> [Problem details] Using the entries below, restate word for word only the lines from the one with "Click the Chorus A Delay knob" to the final line, leaving the pictures out.

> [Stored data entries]
::::

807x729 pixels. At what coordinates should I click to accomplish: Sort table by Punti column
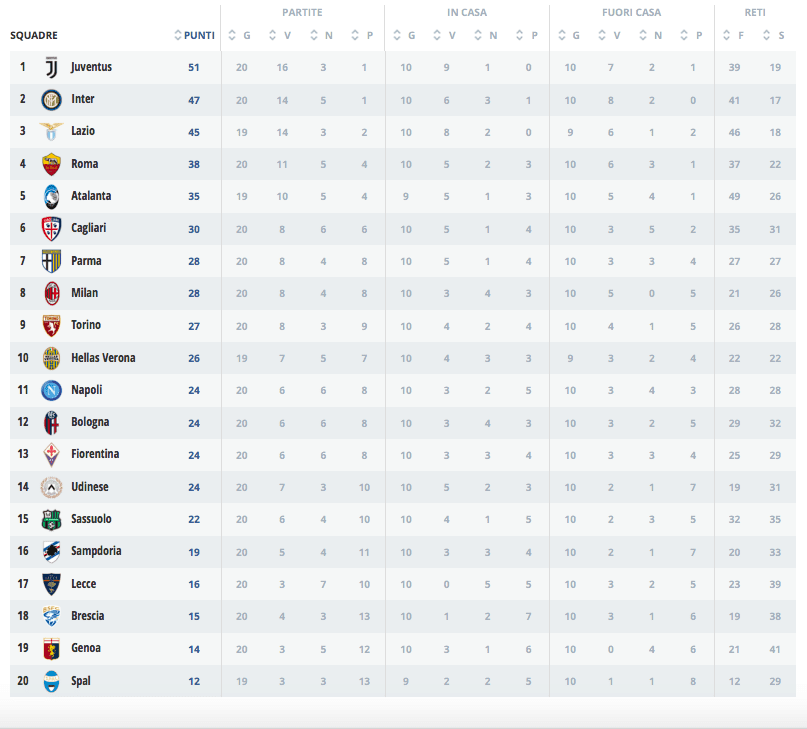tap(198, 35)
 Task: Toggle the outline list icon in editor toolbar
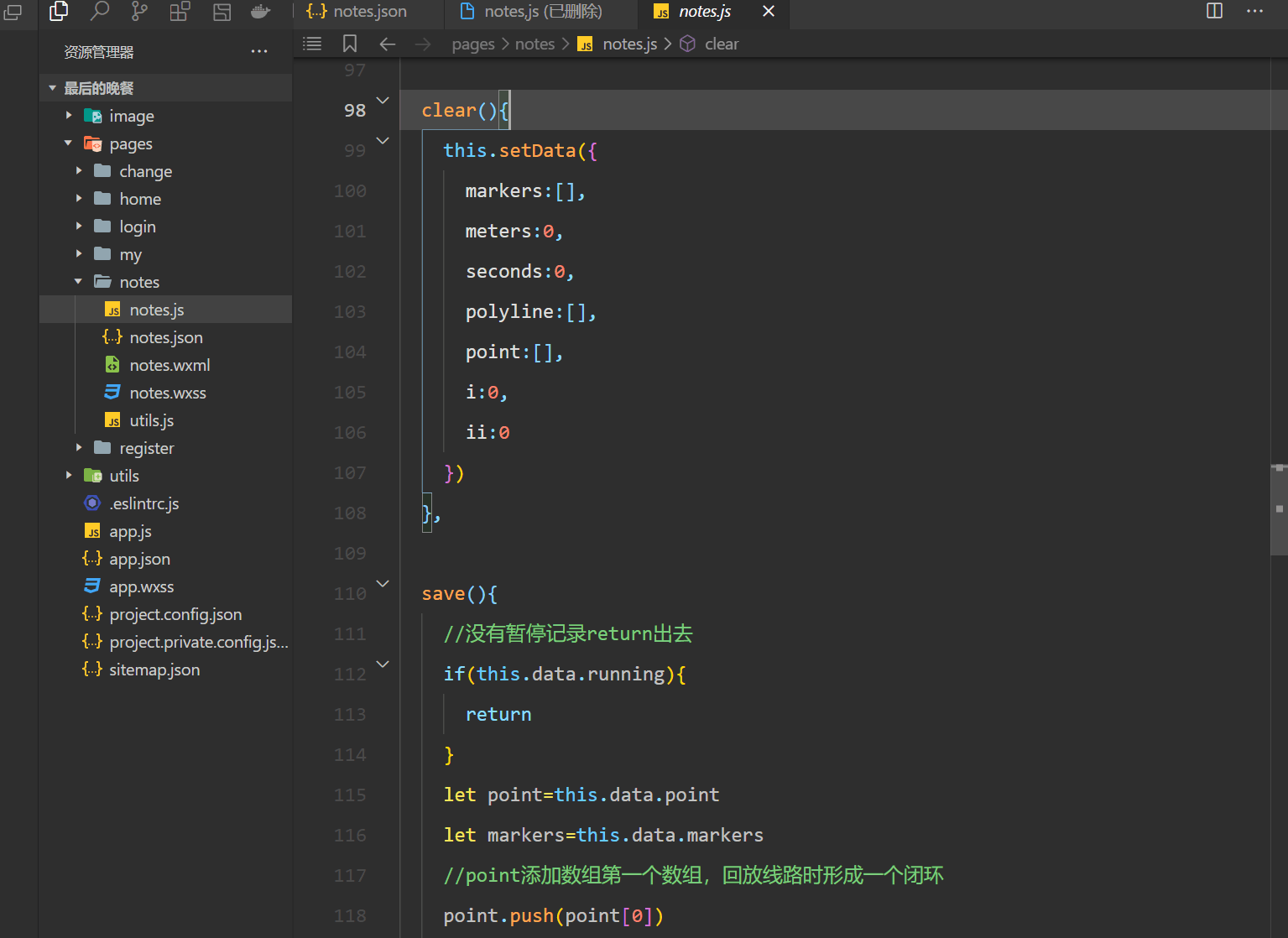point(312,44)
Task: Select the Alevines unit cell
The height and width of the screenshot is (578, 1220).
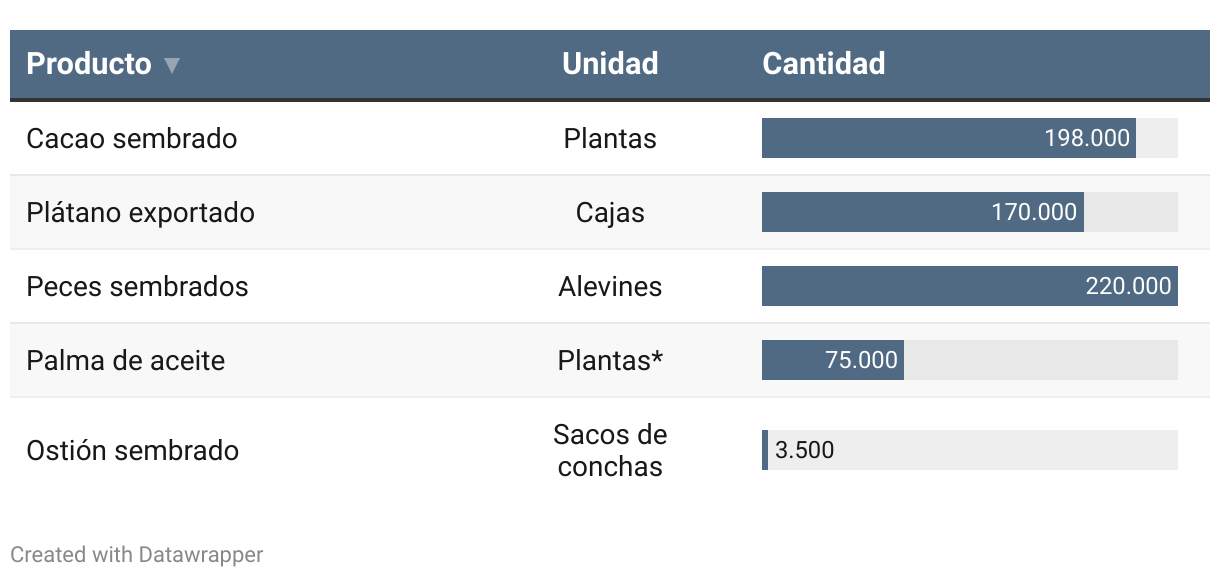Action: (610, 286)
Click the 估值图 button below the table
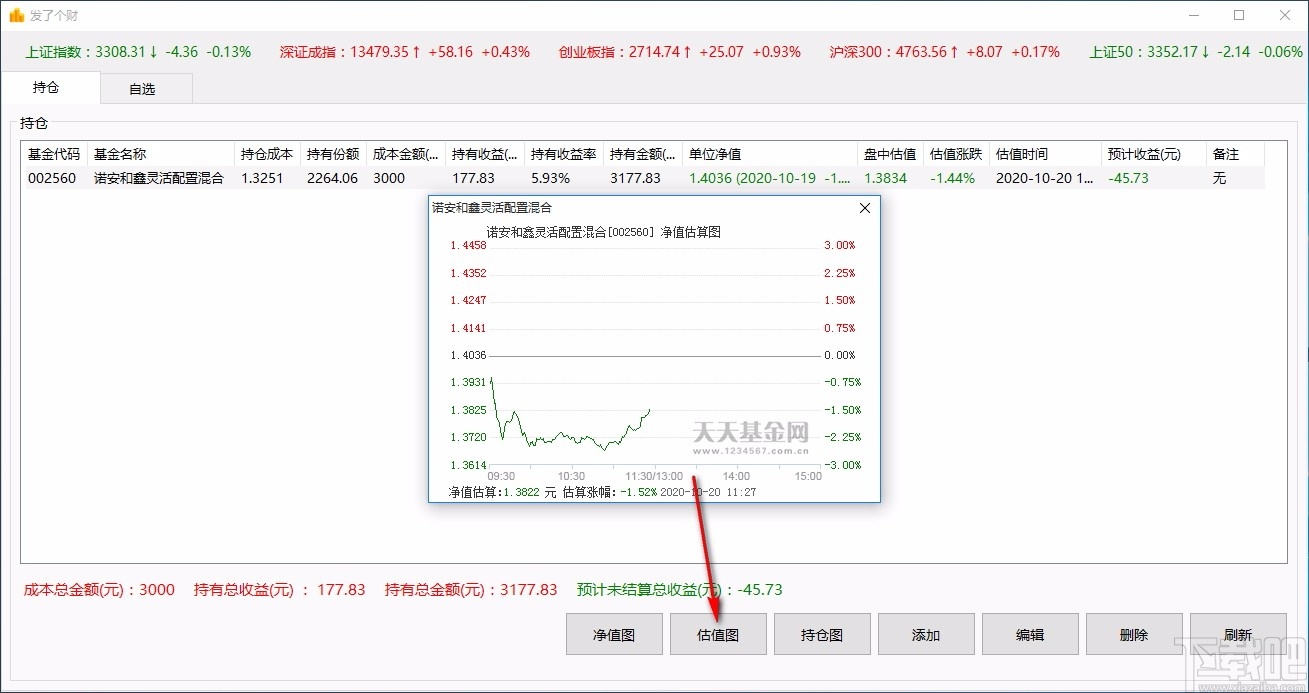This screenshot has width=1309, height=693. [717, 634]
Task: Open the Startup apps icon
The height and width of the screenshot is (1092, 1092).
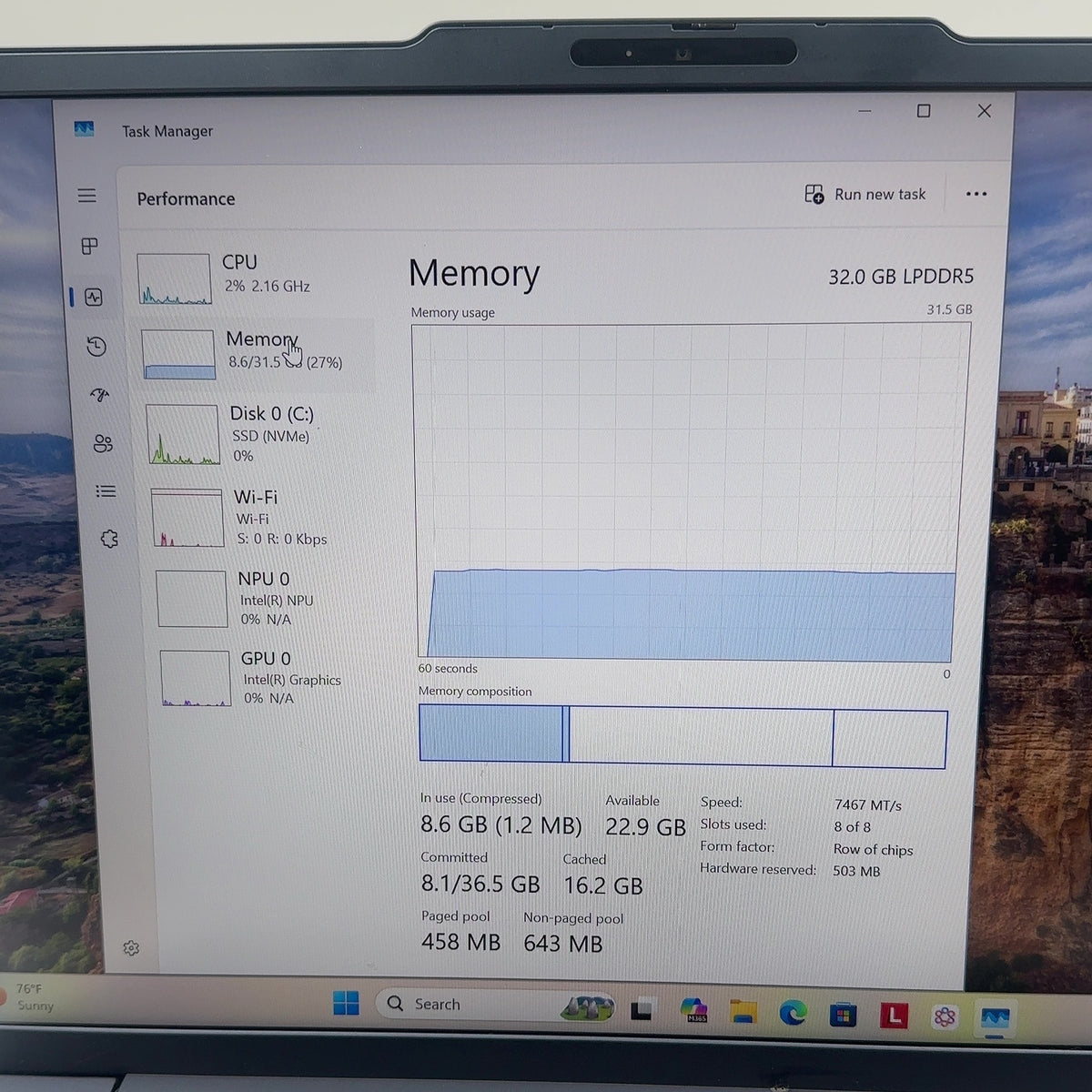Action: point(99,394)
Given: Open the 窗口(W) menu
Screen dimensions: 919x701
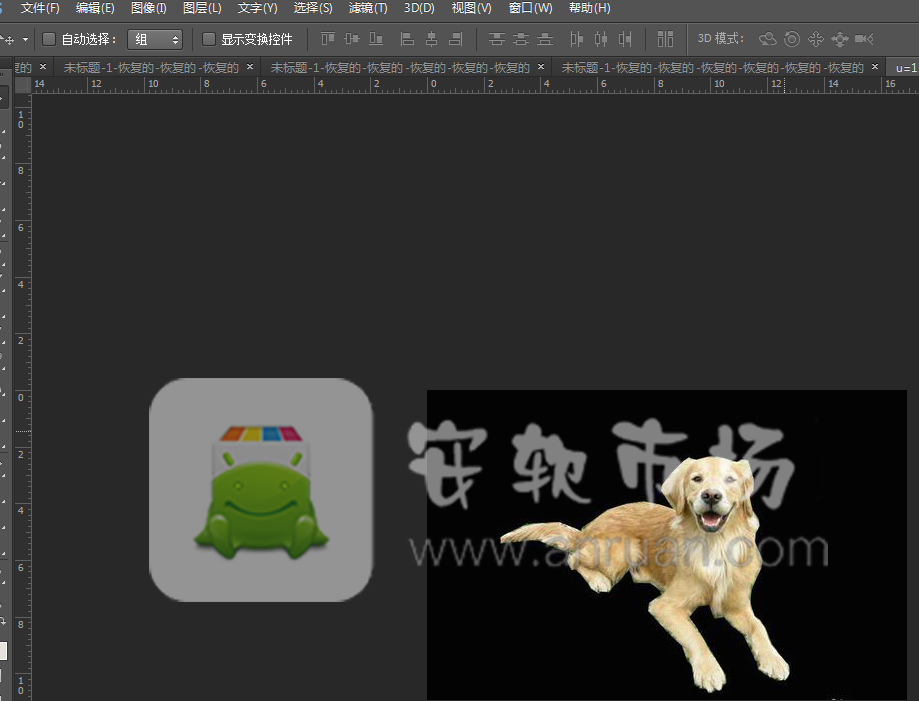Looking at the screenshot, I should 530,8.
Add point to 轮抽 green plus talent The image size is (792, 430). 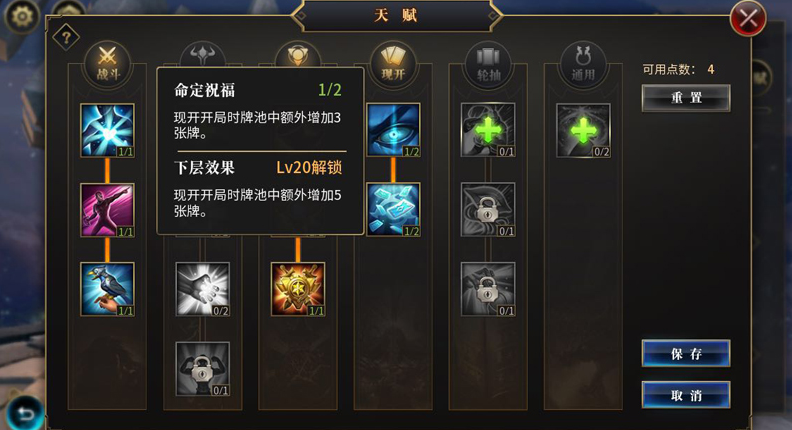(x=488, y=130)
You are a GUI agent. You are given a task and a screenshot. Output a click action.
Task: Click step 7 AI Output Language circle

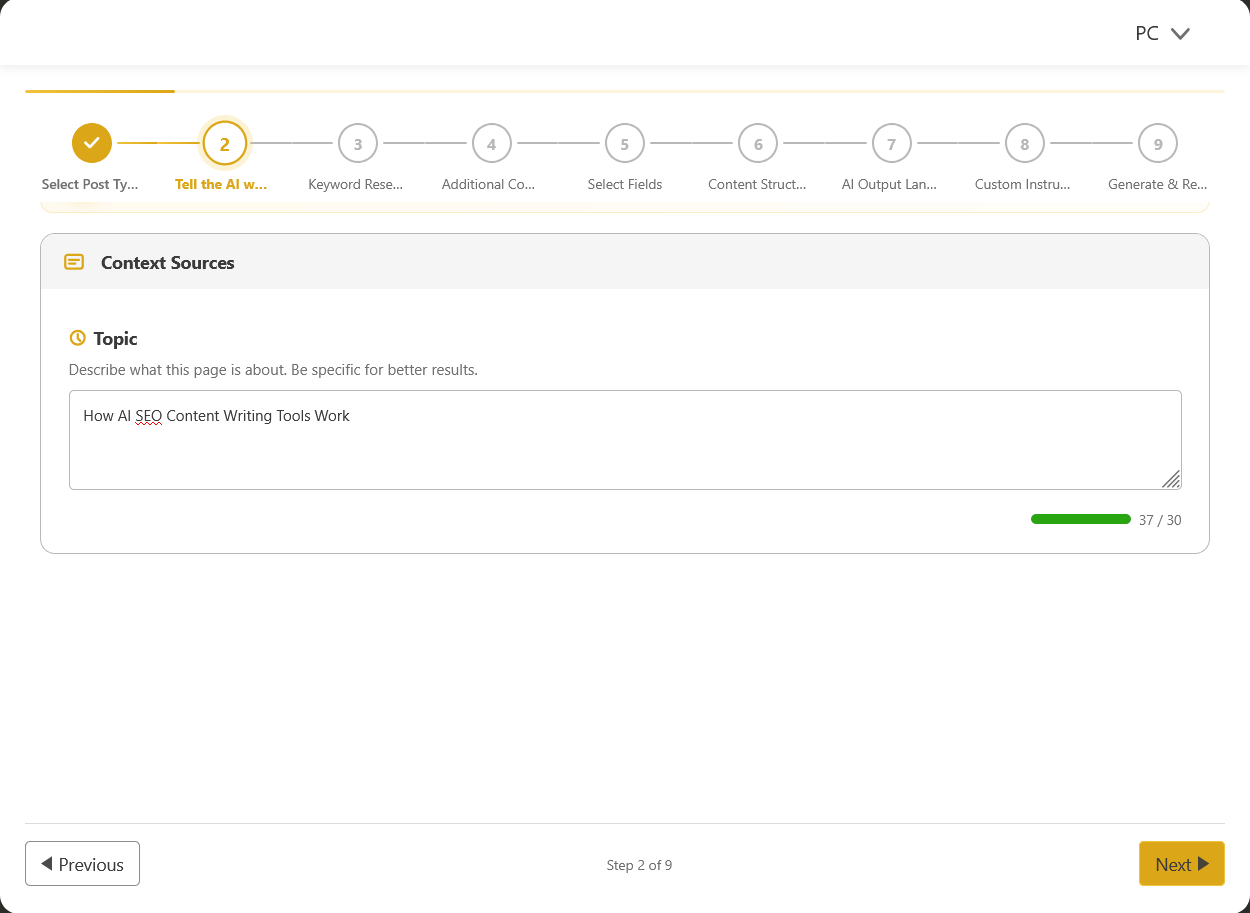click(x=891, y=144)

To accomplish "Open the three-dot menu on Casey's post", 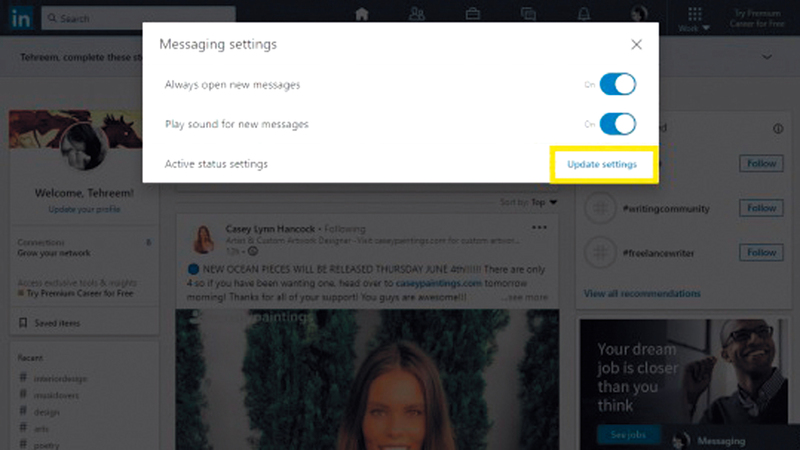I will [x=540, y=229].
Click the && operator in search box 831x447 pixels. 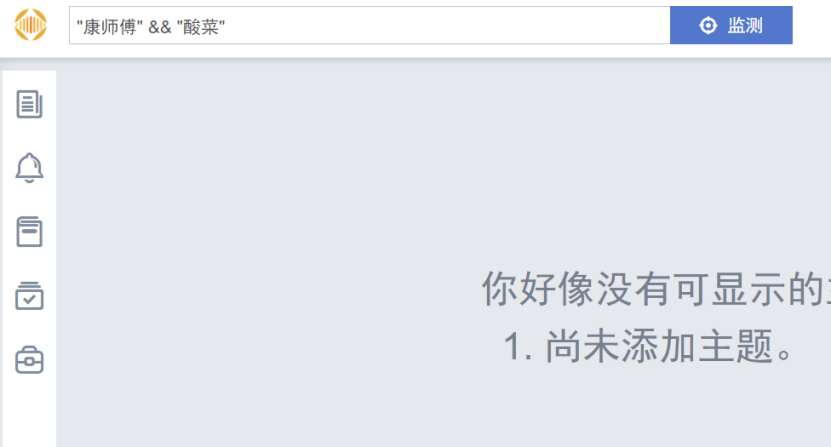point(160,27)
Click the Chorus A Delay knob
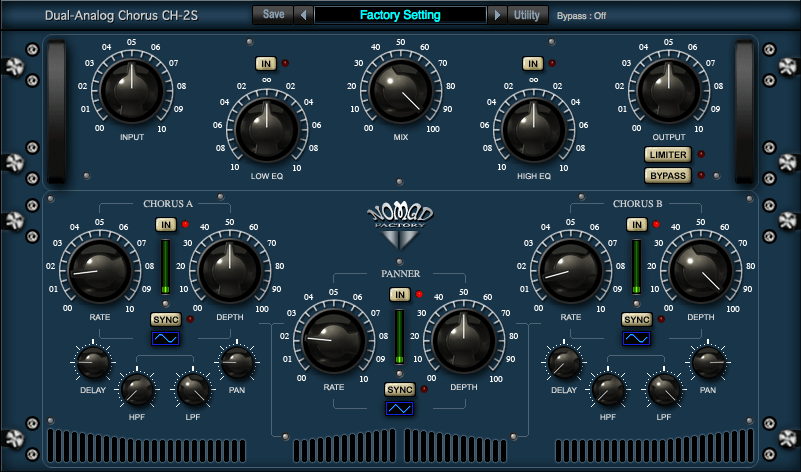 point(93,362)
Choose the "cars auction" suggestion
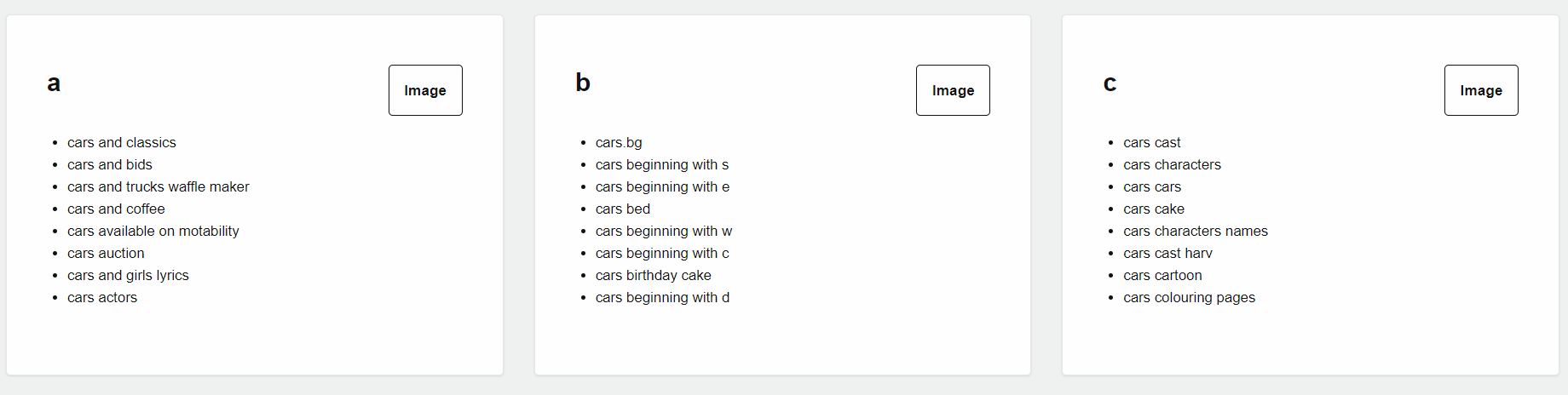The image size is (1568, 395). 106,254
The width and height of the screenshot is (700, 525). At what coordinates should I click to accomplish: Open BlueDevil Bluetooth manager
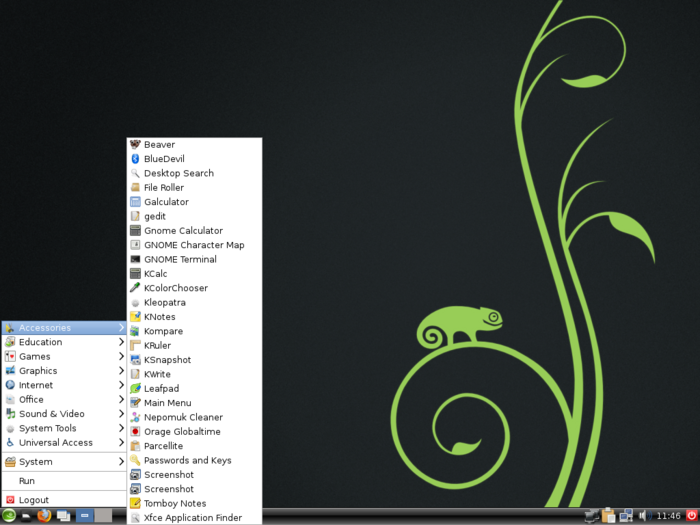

::::

> [Output of the task]
Click the Chorus A Delay knob
 point(93,362)
Choose the "cars auction" suggestion
The image size is (1568, 395). 106,254
The width and height of the screenshot is (700, 525). At what coordinates should I click to accomplish: Open BlueDevil Bluetooth manager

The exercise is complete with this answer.